"Mathias"


Mi hijo nació el 21 de Agosto del 2017 en San Carlos, Ciudad Quesada, Costa Rica.

Todo el embarazo fue normal hasta el día de su nacimiento, su parto también fue normal excepto que Mathias se puso amarillito y fue a fototerapia a recuperarse…


Esa noche no dormí, me hacía falta él... 

Al día siguiente que voy a verlo,  darle pecho y acariciarlo; mi hijo tuvo un paro en mis brazos, su corazón saltaba en su pecho, le pusieron oxígeno, sonda, no quería comer, le hicieron radiografías; todo fue muy confuso;  revivieron a mi hijo en 4 ocasiones... Momentos que nunca podré borrar de mi mente.


No me dejaban verlo, no me decían nada... 

Después de 2 hrs me llama el doctor, me dijo lo siguiente:

“Mamá su hijo está muy grave, en las imágenes observamos que tiene el corazón muy grande, tuvo varios paros cardiorespiratorios, no sabemos que tiene, se va de emergencia al Hospital de Niños, solo puede ir un acompañante con el”


Lo trasladaron al Hospital Nacional de Niños para realizarle exámenes y ahí fue donde nos dimos cuenta que venía con una malformación en su corazón.


Los doctores me dijeron que había que operarlo lo más pronto posible ya que su arteria principal venía malformada (era muy delgada y se estaba cerrando), solo se le formó la mitad del corazón, tiene 2 soplos; mientras me explicaban todo lo que había que hacerle y el procedimiento a seguir, recuerdo que quedé en blanco, no me explicaba cómo había cambiado tanto mi vida, mi felicidad, mi ilusión de mi bebé en casa, verlo, cuidarlo. En cuestión de segundos, una parte de mi, murió ese día, la ilusión de tener a mi bebé en casa por poco era nula, en fin, me sentía destrozada.

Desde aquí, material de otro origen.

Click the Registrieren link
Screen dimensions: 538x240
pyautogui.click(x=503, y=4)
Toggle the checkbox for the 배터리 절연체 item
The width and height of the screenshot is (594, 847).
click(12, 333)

A los 2 días de estar internado convulsionó y tuvo un daño leve en el cerebro; tenía sondas, cateters por todo el cuerpo, las manos, las piernas, era impactante y su vida dependía de máquinas que le ayudaban a mantenerse hasta el día de la operación.

Mientras se esperaba la gran cirugía, se dañó el intestino grueso y Mathias tuvo que ser llevado a la sala de emergencia.

A la semana de operado se puso muy mal y entró a sala nuevamente, se le había formado una hernia y abrieron esa herida otra vez...


Le entraron bacterias, infecciones; a veces estaba bien, a veces estaba mal, pero recuerdo todos los días de ir con la ilusión de verlo, lo miraba, le hablaba, cantaba, le contaba historias y todo lo que más adelante iba a poder hacer como jugar y hacer cosas de niños: siempre tuve fe.

Fue duro ver como los medicamentos cambiaban el aspecto de mi hijo, pero además era muy difícil estar en ese lugar: vi niños morir, a muchas mamás incluso reclamando a Dios con dolor por la muerte de su hijo.

Por otra parte, conocí  madres super valientes, que me ayudaron mucho; espero siempre estén bendecidas y nuestros hijos unos guerreros: Alesandra Latino ,

Nataly Corrales , Pame G. Herrera , Silvia Torres Ch.


La verdad en el hospital, siempre me decían que Mathias moriría, que no aguantaría la cirugía, realmente era muy complicado;  es algo inexplicable ver como operan a tu hijo y que se cierren esas puertas y esperar, una espera eterna...


Lo operaron a los 3 meses y después de ese día nos ha sorprendido por su fuerza y amor a la vida, los días más difíciles de mi vida los pasé ahí pero también fueron los días en que más acercamiento con Dios he tenido.

Hoy ya tiene 2 años y 1 mes, está en la escuelita y disfruta cada minuto de su vida, sigue en control todos los meses y de el cuida Dios. 


Aún faltan cirugías por hacer pero Dios siempre a su lado, si algo debo creer es en Dios que lo veo reflejado en el, Mathias es muy valiente !


Es un niño feliz y amado por los que lo rodean, “mi corazón valiente Mathias”, Te Amo.


Katherine Hernández, mamá de Mathias, Ventrículo Único.